The grounds for and the course of inspections under the new personal data protection regulations
In the new Personal Data Protection Act, the legislator pays considerable attention to inspections of compliance with personal data protection laws (both the GDPR and the national industry-specific regulations). The inspection may not last longer than 30 days. It can be launched based on an inspection plan approved by the President of the Personal Data Protection Office, on the information obtained by the President or as a result of the routine monitoring of GDPR compliance. The entity that is subjected to the inspection will have to designate an authorized representative in writing.
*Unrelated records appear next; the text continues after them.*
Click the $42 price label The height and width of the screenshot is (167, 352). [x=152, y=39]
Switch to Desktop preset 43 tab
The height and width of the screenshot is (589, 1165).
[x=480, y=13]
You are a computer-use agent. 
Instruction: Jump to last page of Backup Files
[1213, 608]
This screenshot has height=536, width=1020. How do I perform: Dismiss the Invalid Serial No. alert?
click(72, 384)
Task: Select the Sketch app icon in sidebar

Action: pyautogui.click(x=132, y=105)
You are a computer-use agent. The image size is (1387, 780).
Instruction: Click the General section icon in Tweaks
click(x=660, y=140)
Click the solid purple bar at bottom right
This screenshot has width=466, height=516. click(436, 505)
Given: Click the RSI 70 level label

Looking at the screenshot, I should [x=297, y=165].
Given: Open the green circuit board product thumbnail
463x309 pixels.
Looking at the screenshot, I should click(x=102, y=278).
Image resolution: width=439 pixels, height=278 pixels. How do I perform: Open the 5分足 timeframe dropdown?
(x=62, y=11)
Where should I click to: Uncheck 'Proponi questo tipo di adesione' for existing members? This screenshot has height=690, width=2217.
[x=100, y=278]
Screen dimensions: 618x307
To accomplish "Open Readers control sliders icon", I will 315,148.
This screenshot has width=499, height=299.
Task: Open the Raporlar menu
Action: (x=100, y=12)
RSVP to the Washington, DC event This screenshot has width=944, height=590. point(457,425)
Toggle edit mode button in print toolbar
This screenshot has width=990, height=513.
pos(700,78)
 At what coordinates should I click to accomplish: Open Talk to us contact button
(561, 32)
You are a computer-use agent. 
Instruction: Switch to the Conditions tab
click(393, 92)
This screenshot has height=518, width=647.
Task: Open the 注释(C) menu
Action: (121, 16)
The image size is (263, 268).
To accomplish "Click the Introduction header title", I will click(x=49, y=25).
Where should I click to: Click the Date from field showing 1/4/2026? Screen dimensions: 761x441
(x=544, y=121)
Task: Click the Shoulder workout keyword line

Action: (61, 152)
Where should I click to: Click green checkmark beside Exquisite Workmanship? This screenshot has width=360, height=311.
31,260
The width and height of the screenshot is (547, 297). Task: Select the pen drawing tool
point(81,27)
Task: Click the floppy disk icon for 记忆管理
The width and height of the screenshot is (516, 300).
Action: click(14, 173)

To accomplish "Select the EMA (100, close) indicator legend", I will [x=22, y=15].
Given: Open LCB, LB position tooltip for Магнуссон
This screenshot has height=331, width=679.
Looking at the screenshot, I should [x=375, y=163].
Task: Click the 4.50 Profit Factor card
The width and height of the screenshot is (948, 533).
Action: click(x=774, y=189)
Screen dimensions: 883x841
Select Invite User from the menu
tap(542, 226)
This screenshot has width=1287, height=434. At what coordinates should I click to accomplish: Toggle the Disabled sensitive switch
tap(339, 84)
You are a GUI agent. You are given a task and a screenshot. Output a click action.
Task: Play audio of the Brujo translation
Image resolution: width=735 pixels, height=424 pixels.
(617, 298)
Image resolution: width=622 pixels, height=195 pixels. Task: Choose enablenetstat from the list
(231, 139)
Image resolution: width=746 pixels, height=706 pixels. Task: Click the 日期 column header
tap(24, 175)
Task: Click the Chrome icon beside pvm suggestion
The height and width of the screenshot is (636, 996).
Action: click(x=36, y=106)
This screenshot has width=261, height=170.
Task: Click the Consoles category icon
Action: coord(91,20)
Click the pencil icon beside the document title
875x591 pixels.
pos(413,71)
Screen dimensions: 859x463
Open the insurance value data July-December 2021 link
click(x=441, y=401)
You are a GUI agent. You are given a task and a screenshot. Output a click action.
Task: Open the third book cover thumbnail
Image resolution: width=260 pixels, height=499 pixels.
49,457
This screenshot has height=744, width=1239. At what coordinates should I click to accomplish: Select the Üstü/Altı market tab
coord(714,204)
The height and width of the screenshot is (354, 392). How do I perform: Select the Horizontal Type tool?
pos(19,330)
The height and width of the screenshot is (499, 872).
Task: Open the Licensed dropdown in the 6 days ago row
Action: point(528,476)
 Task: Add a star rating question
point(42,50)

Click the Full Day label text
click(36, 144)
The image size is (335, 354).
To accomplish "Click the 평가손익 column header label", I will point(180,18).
The inspectors' rights will include, inter alia, access to the workplace being inspected between 6.00-22.00 (without a prior warning), access to all the documents and information covered in the scope of the inspection, inspecting the IT systems and interviewing as witnesses all the persons who may have information of importance in the given case. They will also have the right to interview the employees of the entity being inspected. You are required to provide conditions and means that are necessary for the inspection to be carried out efficiently. This duty encompasses, inter alia, the preparation of copies or printouts of documents that are in your possession at your own cost. If the inspectors encounter resistance while carrying out the inspection, they will be able to request the assistance of the police. The inspectors will also have the right to record the course of the inspection. The inspection will be concluded with a protocol. If you disagree with it, you will have the right to file written objections. However, the response to the objections could include further inspection. A good solution is to prepare and implement a procedure in the event of an inspection.